Daren Givoque, Financial Advisor
O’Farrell Wealth & Estate Planning | Assante Capital Management Ltd.
When you purchase a home and get a mortgage through a bank it is likely that they will offer you Creditor Insurance.
Also called mortgage insurance or loan insurance, creditor insurance makes sure that you are able to pay off your mortgage or other loans with the bank in the event of your death.
While this may sound like a good idea there are some significant drawbacks to creditor insurance that you need to be aware of.
Premiums can increase at any time
Generally, these insurance programs are not contractually guaranteed meaning the bank may increase their rates at any time without consultation. They are also “age banded” which means they have the ability to increase the premiums as you age as the initial agreement is usually only valid for one year.
It is inflexible
Creditor insurance does not allow you to take the death benefit in a lump sum cash payment and continue to pay the mortgage. As soon as your mortgage and loans are paid off the insurance coverage is terminated. This also means that the insurance coverage is only as valuable as the mortgage, which is decreasing in value over time as you make payments. Finally, if one spouse dies prematurely the other may not be covered.
It is not a legal contract
Creditor insurance is not a legal contract and banks have the authority to terminate it as they see fit. With 30 days notice, the bank can cancel your coverage leaving you without Mortgage, Life or Critical Illness insurance. The insurance is also automatically terminated if you move your mortgage to another financial institution.
It does not cover mortgage penalties
There is often a penalty when it comes to retiring a mortgage early with a bank or other lender. Typically, this amounts to approximately three months interest. This penalty cannot be included in the coverage offered by creditor insurance which means you will be paying the penalty out of pocket.
If you have any health issues you won’t be covered
Generally, if any of the health-related questions are answered “yes” you will not be offered coverage and no underwriting will take place.
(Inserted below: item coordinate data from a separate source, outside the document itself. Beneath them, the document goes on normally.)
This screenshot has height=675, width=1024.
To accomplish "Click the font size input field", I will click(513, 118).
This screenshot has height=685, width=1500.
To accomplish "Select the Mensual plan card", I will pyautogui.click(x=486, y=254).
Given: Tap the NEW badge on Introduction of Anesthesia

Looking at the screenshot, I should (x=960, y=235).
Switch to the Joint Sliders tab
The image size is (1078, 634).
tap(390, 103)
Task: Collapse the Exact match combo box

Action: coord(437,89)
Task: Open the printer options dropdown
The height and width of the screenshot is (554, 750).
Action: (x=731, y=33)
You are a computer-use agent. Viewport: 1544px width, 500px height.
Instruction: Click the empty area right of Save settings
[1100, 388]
Also, if the institution finds out about a health issue after the fact, even if you didn’t know about it when you applied for the insurance, your claim may be denied.
Luckily there is another option:
A Term Life insurance policy is generally a better way to protect you and your family in the event of sickness or death.
Premiums stay consistent and will not change throughout the term of your policy.
The coverage does not go down as you pay off your mortgage.
You can choose who your beneficiaries are and in the event of your death they can choose whether to use the payout to pay off the mortgage right away or invest the money.
You hold the cards when it comes to your policy, not the insurance company. Only you can cancel the policy and it stays with you even if you change banks or pay off your mortgage.
The insurance company will also do a full underwriting before the policy is issued, not at the time of the claim so you are unlikely to have any unexpected surprises.
Under a combined plan, if one spouse dies unexpectedly, the other is still insured.
Banks will make you feel like creditor insurance is the way to go, but they are just trying to sell you a product. The same coverage can be achieved through a term life insurance policy which gives you much more safety, flexibility and freedom than a creditor insurance plan offers.